L'appréciation de la presse

Nous avons le tableau d'une jeune église vivante. Elle est tellement vivante que la presse va s'intéresser à elle. Les journalistes savent que le P. Laval ne se laissera pas interviewer. Il dit toujours : "Restons dans l'ombre, et travaillons pour le Bon Dieu tout seul." (J. Michel, p. 251) Mais la célébration de la Fête-Dieu a pris une telle dimension publique, qu'elle devient une bonne occasion pour les journaux de parler de l'Eglise. Elle rassemble des milliers de participants, et aussi des milliers de spectateurs.
"Le Mauricien" du 30 juin 1847 profitera de la Fête-Dieu pour faire le point sur l'Eglise Catholique. Les anciens esclaves convertis par le P. Laval reçoivent des éloges en abondance. "Le peuple, c'est à dire, cette fois, les anciens esclaves, le peuple a démontré clairement aux incrédules et à ceux qui pourraient le plus douter de lui qu'avec des soins fraternels et une direction charitable, on pouvait développer rapidement en lui un immense progrès moral.
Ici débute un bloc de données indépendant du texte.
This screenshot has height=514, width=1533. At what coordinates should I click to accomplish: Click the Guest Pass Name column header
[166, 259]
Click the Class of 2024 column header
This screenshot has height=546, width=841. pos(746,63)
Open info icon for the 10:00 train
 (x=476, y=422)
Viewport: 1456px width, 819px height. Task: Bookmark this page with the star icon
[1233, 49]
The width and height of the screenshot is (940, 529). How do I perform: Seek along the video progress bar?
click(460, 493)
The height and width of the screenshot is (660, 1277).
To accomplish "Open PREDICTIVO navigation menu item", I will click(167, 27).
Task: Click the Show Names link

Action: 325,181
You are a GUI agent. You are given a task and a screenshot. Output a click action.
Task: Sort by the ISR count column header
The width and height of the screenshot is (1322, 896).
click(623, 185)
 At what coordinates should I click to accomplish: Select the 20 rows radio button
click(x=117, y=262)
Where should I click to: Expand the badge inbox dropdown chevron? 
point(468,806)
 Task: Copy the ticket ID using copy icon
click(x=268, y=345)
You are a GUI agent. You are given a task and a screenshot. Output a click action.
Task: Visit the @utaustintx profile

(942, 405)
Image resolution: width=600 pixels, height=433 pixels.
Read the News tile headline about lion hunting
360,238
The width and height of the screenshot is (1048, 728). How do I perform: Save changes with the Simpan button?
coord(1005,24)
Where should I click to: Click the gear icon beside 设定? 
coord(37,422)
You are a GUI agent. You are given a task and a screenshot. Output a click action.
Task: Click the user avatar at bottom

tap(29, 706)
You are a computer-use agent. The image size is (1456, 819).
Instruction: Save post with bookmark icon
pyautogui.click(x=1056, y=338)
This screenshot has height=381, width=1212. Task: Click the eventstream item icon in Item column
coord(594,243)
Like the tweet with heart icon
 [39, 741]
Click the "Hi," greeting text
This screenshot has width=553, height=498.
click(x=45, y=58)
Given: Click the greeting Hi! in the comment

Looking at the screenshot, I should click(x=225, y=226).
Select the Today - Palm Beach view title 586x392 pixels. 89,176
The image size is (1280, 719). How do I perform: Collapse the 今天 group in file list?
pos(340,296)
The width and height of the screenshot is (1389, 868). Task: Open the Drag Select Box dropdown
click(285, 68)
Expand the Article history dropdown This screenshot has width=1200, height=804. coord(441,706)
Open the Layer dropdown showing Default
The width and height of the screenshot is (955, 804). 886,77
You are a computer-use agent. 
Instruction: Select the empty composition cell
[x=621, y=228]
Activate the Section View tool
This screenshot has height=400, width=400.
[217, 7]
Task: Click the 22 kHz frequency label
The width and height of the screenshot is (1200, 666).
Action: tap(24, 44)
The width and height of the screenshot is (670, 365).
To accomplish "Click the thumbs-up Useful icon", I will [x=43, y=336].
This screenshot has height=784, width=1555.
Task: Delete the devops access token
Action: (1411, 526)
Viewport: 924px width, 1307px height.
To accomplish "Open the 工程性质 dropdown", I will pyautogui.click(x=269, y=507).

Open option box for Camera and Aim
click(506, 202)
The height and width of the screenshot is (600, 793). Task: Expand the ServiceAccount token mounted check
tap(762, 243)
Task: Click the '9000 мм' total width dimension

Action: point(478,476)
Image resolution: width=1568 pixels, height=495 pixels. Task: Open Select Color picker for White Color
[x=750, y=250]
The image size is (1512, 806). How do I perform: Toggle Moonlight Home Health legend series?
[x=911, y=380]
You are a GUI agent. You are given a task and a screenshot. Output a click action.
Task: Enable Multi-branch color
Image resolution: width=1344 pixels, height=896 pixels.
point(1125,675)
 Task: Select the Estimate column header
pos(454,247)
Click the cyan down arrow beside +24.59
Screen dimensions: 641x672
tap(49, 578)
Aujourd'hui, la masse de nos ci-devant esclaves, possède en son sein des éléments de perfectionnement auxquels il est impossible de ne pas croire. Ce progrès à qui le devons-nous ? A un pauvre prêtre qui comprend son mandat et qui l'exécute en conscience avec une sagesse qui n'a d'égale que sa charité." (J. Michel, p. 252)
Ce travail connaît le triomphe. Mais il va se poursuivre par de nouvelles intuitions missionnaires. Il devra aussi essuyer le feu d'une terrible campagne d'opposition qui se déroulera dans la presse, et s'éteindra devant la réalité des faits qui marquent la vie de Maurice.

 

Le Père Laval dans la Congrégation du Saint-Esprit


Le Père Laval a été ordonné prêtre du diocèse d'Evreux. Quant il a décidé de partir comme missionnaire, il quitte ce diocèse pour entrer dans la Société du Saint-Cœur de Marie, qui vient juste d'être fondée par le P. Libermann. Il est envoyé au diocèse de Port Louis comme missionnaire du St-Cœur de Marie. En 1848, tous les membres du Saint-Cœur de Marie deviennent membres de la Congrégation du Saint-Esprit par fusion entre les deux Instituts. Le nouveau Supérieur Général en est le P. Libermann qui est remplacé en 1852 par le P. Ignace Swindenhammer. Le P. Laval n'a fait ses vœux perpétuels qu'en 1859.